Beim Schottland-Referendum seien bei William Hill rund drei Millionen Pfund gewettet worden, berichtet Sharpe. Beim EU-Referendum rechnet er mit 20 Millionen Pfund bis zur Schließung der Wahllokale am Donnerstag um 22 Uhr.

Nicht nur bei William Hill, auch bei anderen Anbietern wird das EU-Referendum alle Rekorde sprengen, so viel ist jetzt schon sicher. "Schauen Sie sich nur den Anbieter Betfair an", sagt Leighton Vaughan Williams, Experte für den Wettmarkt an der Universität Nottingham: "Bis jetzt sind dort allein 35 Millionen Pfund auf das EU-Referendum gesetzt worden." Bis zur Schließung der Wahllokale werden die Briten rund 75 Millionen Pfund gesetzt haben, schätzt Vaughan Willams.

Besser als Demoskopen

Das Wetten auf politische Ereignisse interessiert jedoch nicht nur Leute, die gerne zocken.
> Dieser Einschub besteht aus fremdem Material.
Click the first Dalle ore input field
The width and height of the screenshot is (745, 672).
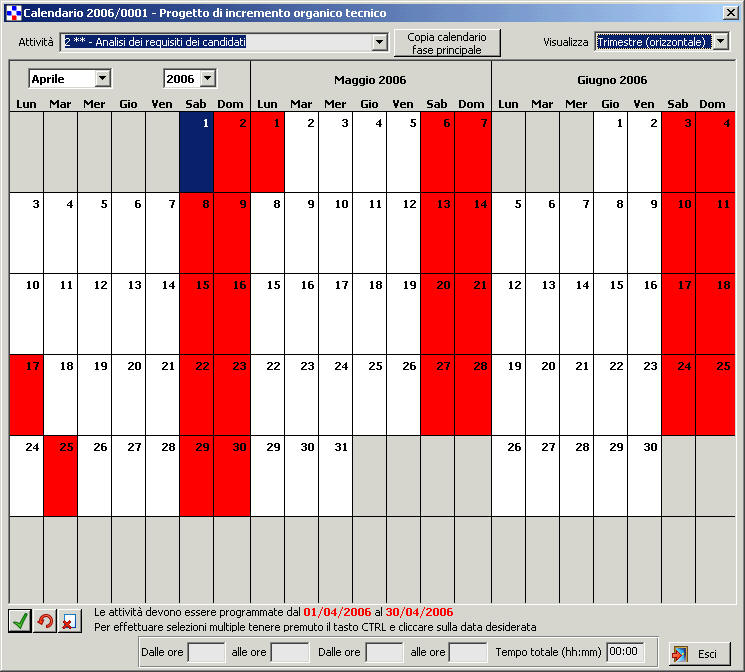click(207, 652)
Mittlerweile schauen auch Journalisten oder Finanzmarktanalysten auf die Buchmacher, denn deren Vorhersage-Quoten waren bei politischen Ereignissen zuletzt besser als die Umfragen der Meinungsforscher.
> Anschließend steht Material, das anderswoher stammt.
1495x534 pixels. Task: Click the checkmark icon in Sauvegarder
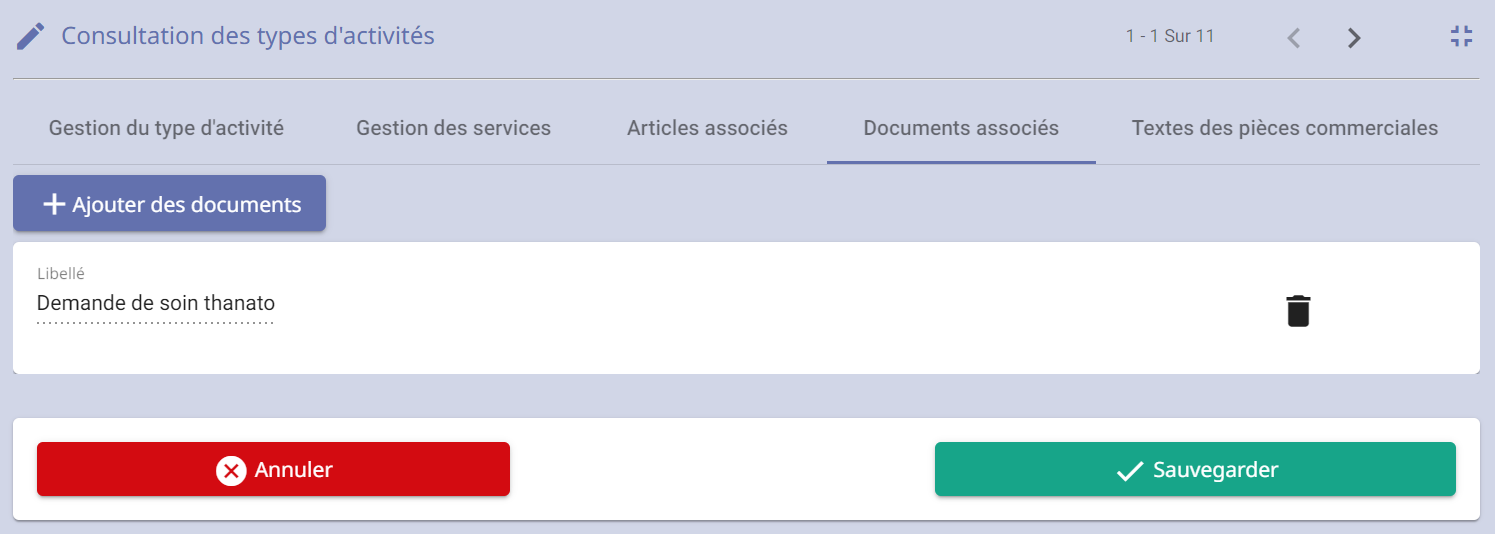(x=1130, y=471)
Vor knapp zwei Jahren sagten die Demoskopen eine Abspaltung Schottlands bevor. Kurz vor dem Wahltag lag das Lager der schottischen Nationalisten in einigen Umfragen knapp vorn. Die Quoten der Wettanbieter hingegen sahen das anders - und behielten recht. Schottland blieb britisch.

Brexit-Kampagne mit "Vote Leave"-Schildern (Foto: DW/J. Macfarlane)
Brexit-Befürworter könnten enttäuscht werden: Die Buchmacher sagen den Verbleib Großbritanniens in der EU vorausBild: DW/J. Macfarlane

Bei den letzten Unterhauswahlen im Mai 2015 sagten die Meinungsforscher ein Kopf-an-Kopf-Rennen zwischen Premierminister David Cameron und Herausforderer Ed Miliband voraus. Für die Buchmacher war die Sache klar: Cameron bleibt im Amt. Tatsächlich gewann der Amtsinhaber die Wahlen haushoch.

Seit den 1980er Jahren können die Briten auf das Ergebnis der Unterhauswahlen Wetten abgeben. Seitdem haben die Buchmacher jede Wahl korrekt vorhergesagt.

Trendumkehr nach dem Mord an Jo Cox

Für Leighton Vaughan Williams, Experte für den Wettmarkt an der Universität Nottingham, liegt das daran, dass Politik-Wetter meist sehr gut informiert sind. "Sie stützen sich auch auf Umfragen, aber sie kalkulieren auch andere Informationen in ihre Entscheidung mit ein", sagt Vaughan Williams. "Sie denken etwa an die Unentschlossenen. In der Vergangenheit hat sich gezeigt, dass diese eher zur schon existierenden Situation tendieren."

Auch Nachrichten sowie Bekanntmachungen der Regierung oder der Opposition fließen nahezu in Echtzeit in die Wettquoten mit ein. Als vergangene Woche die Labour-Abgeordnete und Brexit-Gegnerin Jo Cox erschossen wurde, wirkte sich das sofort auf den Wettmarkt aus: Zuvor waren die Quoten für einen Verbleib in der EU stetig schlechter geworden, der tragische Tod der Parlamentarierin bewirkte eine Trendumkehr.

Mittlerweile veranschlagt der Buchmacher William Hill die Wahrscheinlichkeit eines britischen Verbleibs in der EU auf 83 Prozent, der Wettanbieter Betfair kommt auf 78 Prozent. Ob die Buchmacher diesmal wieder Recht behalten, das entscheiden die Briten am Donnerstag.